**Action item:** Word for word, set down the lines from the one that contains "[Read More About" through the final line of the data; no pictures belong in the copy.

*** Opening Raw data ***

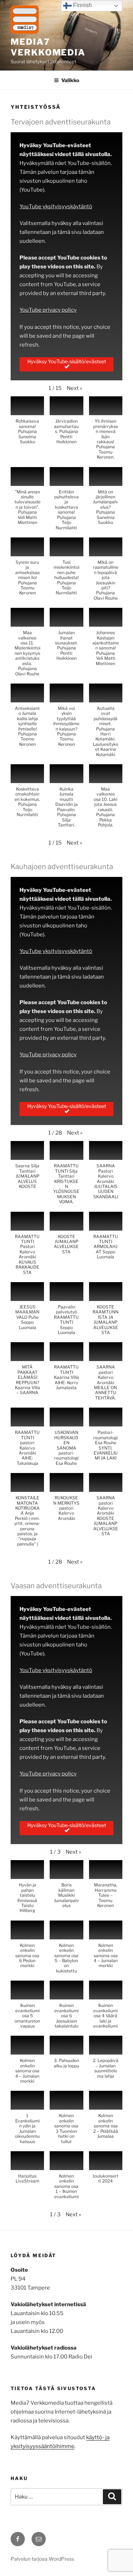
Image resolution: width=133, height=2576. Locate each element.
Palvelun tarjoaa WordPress (42, 2559)
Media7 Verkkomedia (48, 47)
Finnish (82, 5)
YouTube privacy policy (48, 310)
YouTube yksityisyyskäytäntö (56, 206)
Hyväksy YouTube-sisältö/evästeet (66, 361)
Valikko (70, 80)
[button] (74, 388)
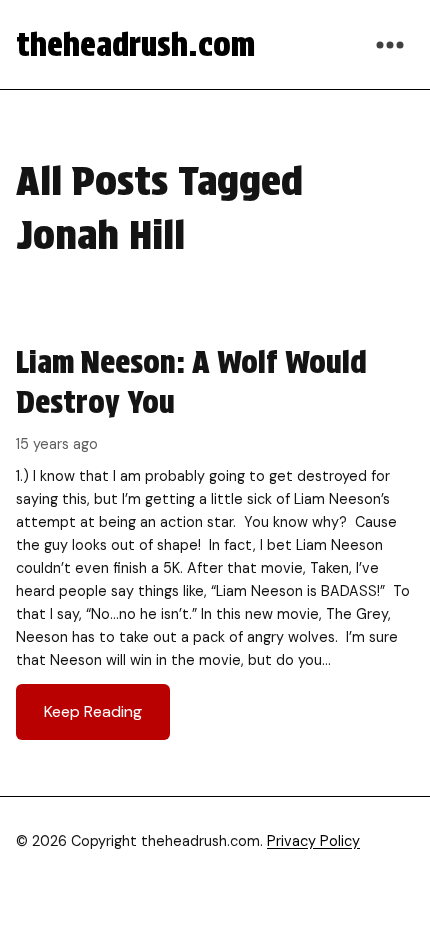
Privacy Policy (313, 841)
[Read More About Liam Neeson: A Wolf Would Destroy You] (215, 541)
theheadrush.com (135, 44)
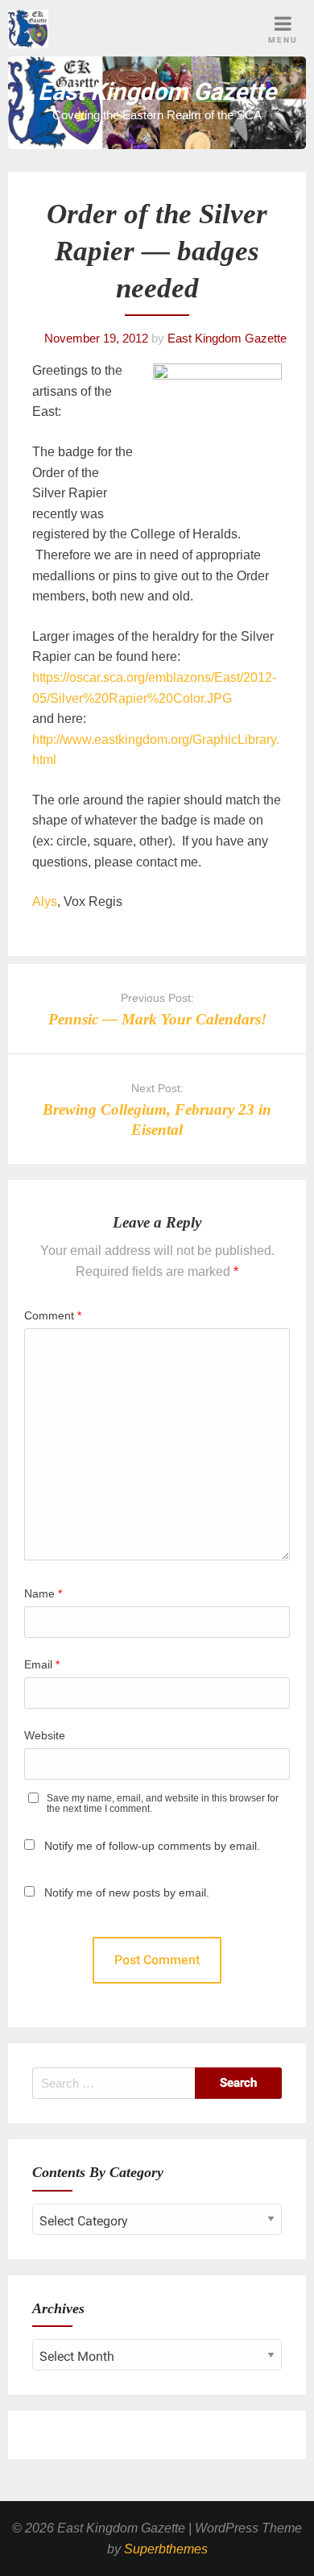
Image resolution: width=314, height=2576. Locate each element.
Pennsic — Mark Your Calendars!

*** Closing Raw data ***

**Answer section:**
[Read More About Liam Neeson: A Wolf Would Destroy You] (215, 541)
theheadrush.com (135, 44)
Image resolution: width=314, height=2576. Locate each element.
Pennsic — Mark Your Calendars!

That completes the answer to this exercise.